Examples of specific performance of the method.

Example 1. Patient K., 26 years old: the duration of the disease with vulvovaginal candidiasis (VVC) was 3 years, the clinical signs of candidiasis did not disappear after treatment, only a temporary improvement came, and exacerbations often occurred against the background of a moderate clinical picture. Previously, the patient was treated with nystatin, itraconazole in small doses with a temporary effect. She was prescribed a 7-day course of itraconazole. The antimycotic activity of serum after taking the first dose was 0.163 cu, and at the end of the 7-day course, its significant increase was observed - up to 0.268 cu During the follow-up examination, Candida was not detected, clinical manifestations were absent.

Example 2. Patient G., 28 years: the duration of the IHC disease is 11 years, with constant clinical signs of candidiasis, aggravating before mensis. Previous therapy included clotrimazole, Orungal No. 2, c / o for 6 months, solkotrikhovak. The patient was prescribed itraconazole at a dose of 200 mg once a day for 7 days. The value of the antimycotic activity of serum after taking the first dose was 0.151.e., and at the end of the course, a slight decrease in the indicator was observed - 0.139.e. When monitoring therapy after 3 months, the patient experienced a relapse of candidiasis with a moderate clinical picture.

Example 3. Patient L., 22 years old: for 4 years, recurrences of vulvovaginal candidiasis were observed 3 times a year, for the last six months, clinical manifestations have become permanent. Previous treatment was carried out with nystatin, boroglycerin, fluconazole in small doses. The patient underwent a course of treatment with flucanazole according to the scheme of 150 mg in 3 days, No. 5. After taking the first dose, the antimycotic activity of blood serum was 0.170 cu and remained at the level of 0.153-0.162 c.u. before taking the following doses. Subsequent follow-up studies of clinical and laboratory signs of fungal infection were not observed.
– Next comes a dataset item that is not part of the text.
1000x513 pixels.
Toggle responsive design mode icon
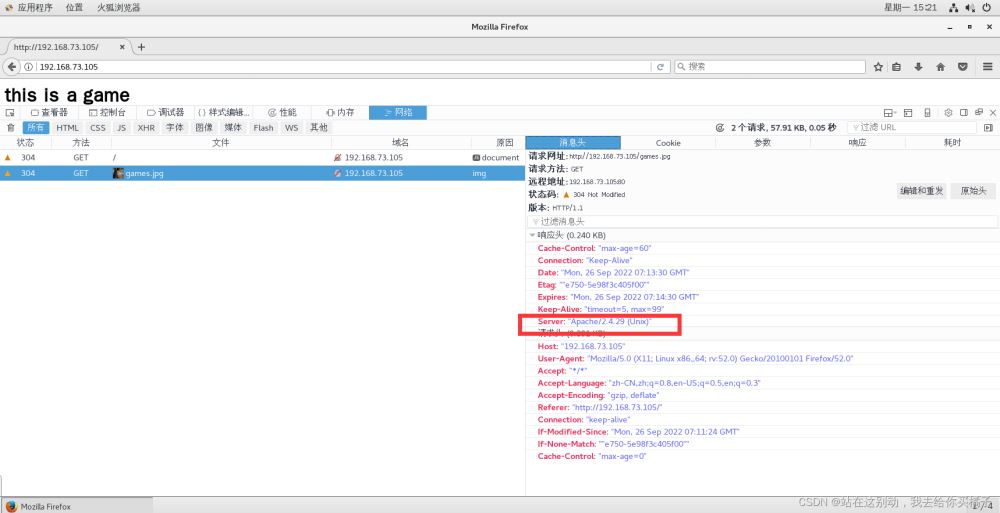coord(927,113)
Example 4. Patient G., 26 years old: suffers from IHC for 5 years, moderate clinical manifestations of candidiasis are permanent, amplified before mensis. Previously, no treatment has been performed. Therapy was carried out with a fluconazole preparation in a regimen of 150 mg in 3 days, No. 5. The antimycotic activity of blood serum after taking the first dose was only 0.076 cu, and before taking the next dose it was practically absent - 0.003 cu At the end of therapy, this patient retained significant curdled discharge, and after examination six months later, C. albicans was again found in the crop.

Claims (1)

A method for determining the antimycotic activity of substances, including the preparation of a suspension of yeast cells in a liquid medium, incubation and measurement of optical density, characterized in that the suspension is prepared in blood serum with a concentration of yeast cells (3-5) · 10 ⁵ CFU / ml, and the incubation is carried out at room temperature, then the cells are washed and the initial volume of the suspension is restored with distilled water, the resulting suspension is crushed to a homogeneous state, and the optical density is measured at a wavelength of 340 nm , the difference in optical density between the test and control samples is taken as the value of antimycotic activity.